Task objective: Write out each line exactly, starting with the one containing "The height and" and stopping after the last line of the listing below.

*** Data records ***

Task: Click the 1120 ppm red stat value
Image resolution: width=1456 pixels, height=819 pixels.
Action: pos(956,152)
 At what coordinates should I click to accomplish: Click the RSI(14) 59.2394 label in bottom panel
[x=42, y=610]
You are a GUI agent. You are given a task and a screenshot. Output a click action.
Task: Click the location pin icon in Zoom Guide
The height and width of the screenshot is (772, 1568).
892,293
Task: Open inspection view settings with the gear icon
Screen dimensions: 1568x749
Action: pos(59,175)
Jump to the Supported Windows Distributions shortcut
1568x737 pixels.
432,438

*** End of Data records ***

Written answer:
The height and width of the screenshot is (772, 1568).
892,293
Task: Open inspection view settings with the gear icon
Screen dimensions: 1568x749
Action: pos(59,175)
Jump to the Supported Windows Distributions shortcut
1568x737 pixels.
432,438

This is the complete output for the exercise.